After President Kruger became a member of the Volksraad (Parliament) in 1863, he bought several plots of land on Church Street. He originally had a house to the east of today's Kruger House Museum, and later had one to the west of it. In July 1884, the Kruger family moved into the house described in this article, which was built by the prominent businessman Alois Hugo Nellmapius. On 14 August of that year, the President hosted 60 guests, among them members of the Volksraad, lawyers, Cabinet members, and pastors at a dinner party in his "new official residence."

The Kruger House displays a mix of styles. The cornice-moulded gables, the moulding on the front door, and the plastered mouldings show Late Renaissance touches, while the front and back porches show Asian influence.
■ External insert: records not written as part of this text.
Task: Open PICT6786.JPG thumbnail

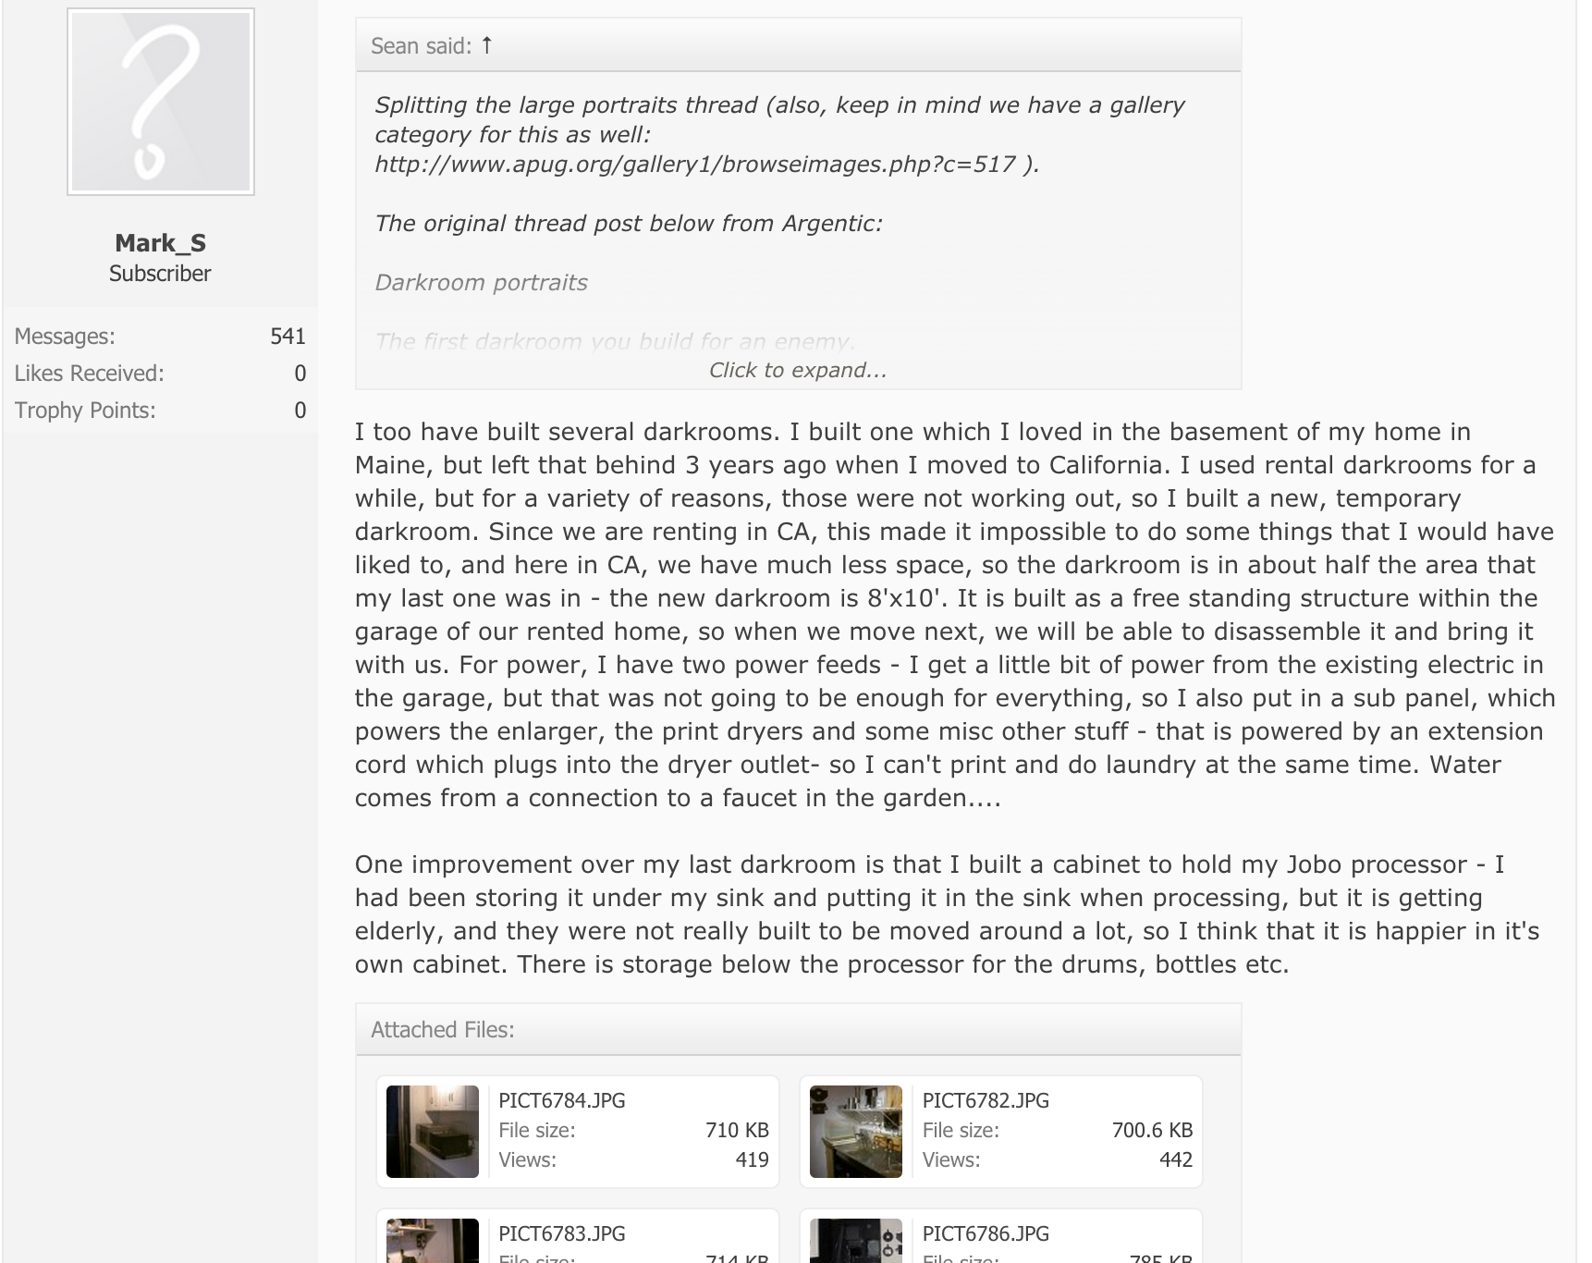Action: pos(856,1243)
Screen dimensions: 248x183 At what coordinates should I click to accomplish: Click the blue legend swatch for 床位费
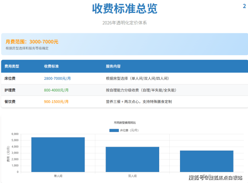point(114,130)
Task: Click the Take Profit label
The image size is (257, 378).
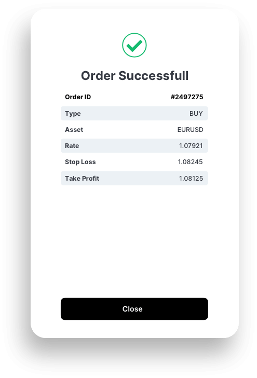Action: (82, 179)
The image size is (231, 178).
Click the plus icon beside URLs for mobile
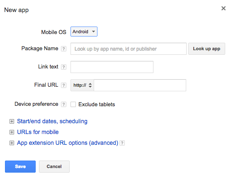tap(12, 132)
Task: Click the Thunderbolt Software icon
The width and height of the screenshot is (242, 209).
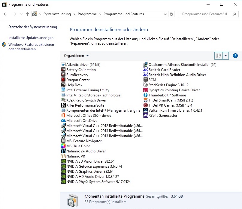Action: [146, 95]
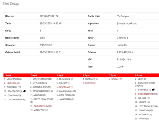Viewport: 159px width, 122px height.
Task: Select the 1.Ayak column header
Action: [8, 75]
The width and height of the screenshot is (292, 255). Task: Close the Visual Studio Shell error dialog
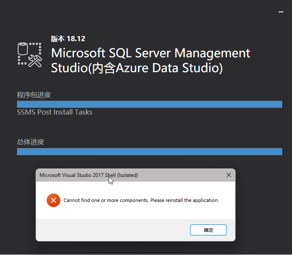tap(229, 175)
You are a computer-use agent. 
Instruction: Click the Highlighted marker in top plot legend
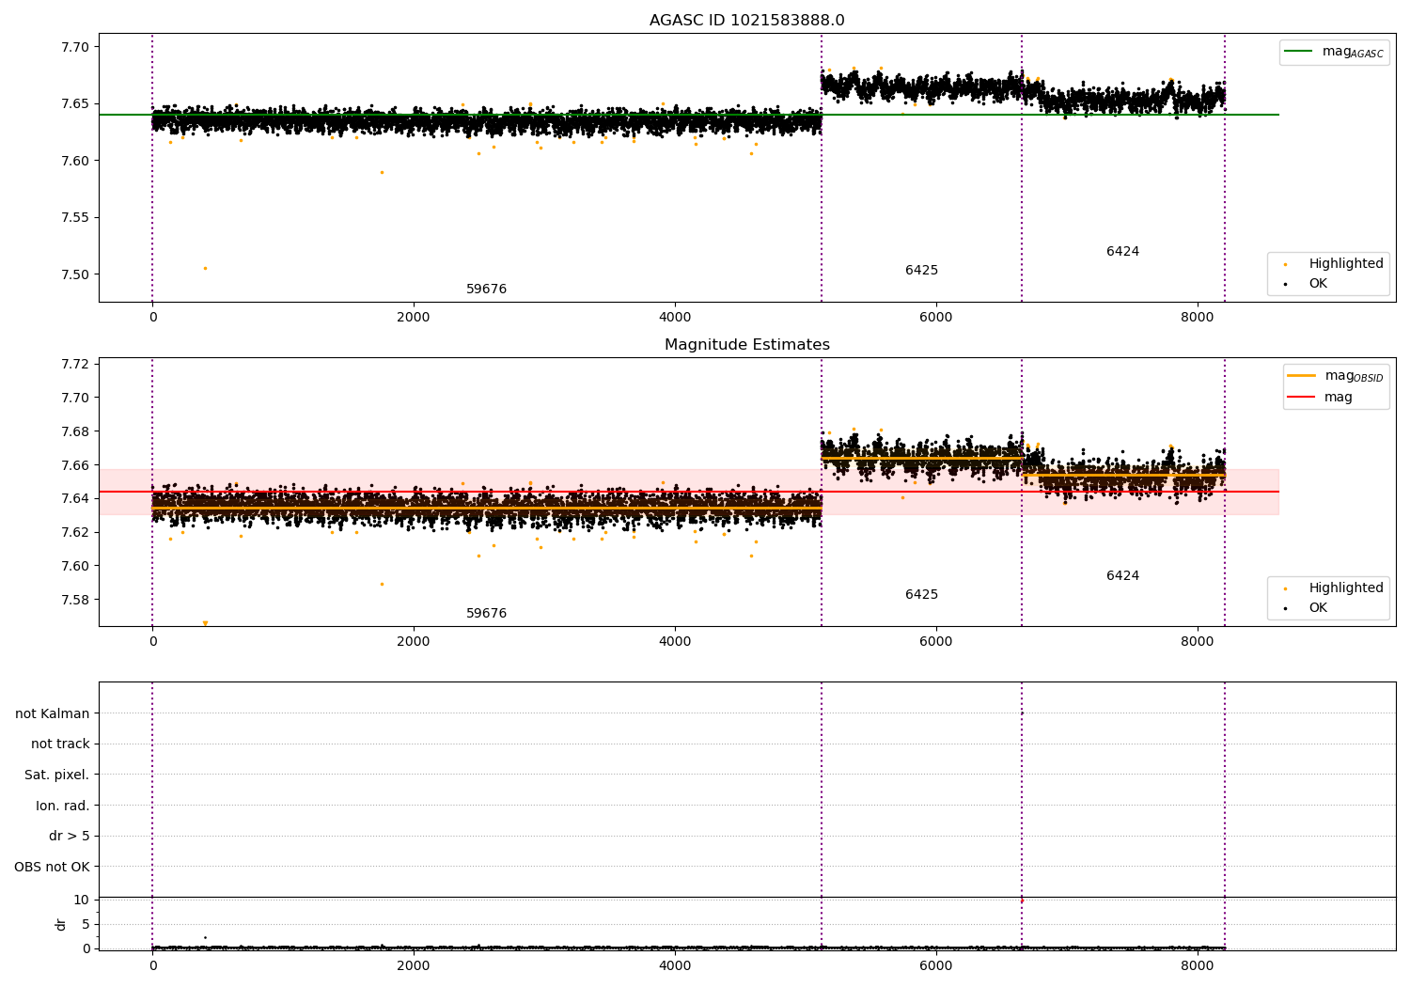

The house is an elongated, simple, and sturdy building. Two large drawing rooms highlight the front of the house, with four bedrooms behind. The long, broad front porch became famous as a place the President would often sit and would sometimes receive visitors.

The President and Mrs. Kruger lived for 15 years and 10 months, more or less, from July 1884 to May 1900, in the Kruger House. Their children - except for Tjaart, the youngest - were already married. On 29 May 1900, shortly before the British took Pretoria, the President left his home for the last time. His wife remained until her death in 1901. Family, friends, and sympathizers came to greet him. A boy named James F. Smith also brought 29,000 signed condolences from American boys.

Shortly before the President's death in 1904, Frederik Christoffel Eloff, son-in-law of the President, purchased the Kruger House from the estate and registered it in the name of his son, Dirk Postma Eloff. In his absence, the house was rented out without his knowledge as a bed-and-breakfast under the name "The Presidency."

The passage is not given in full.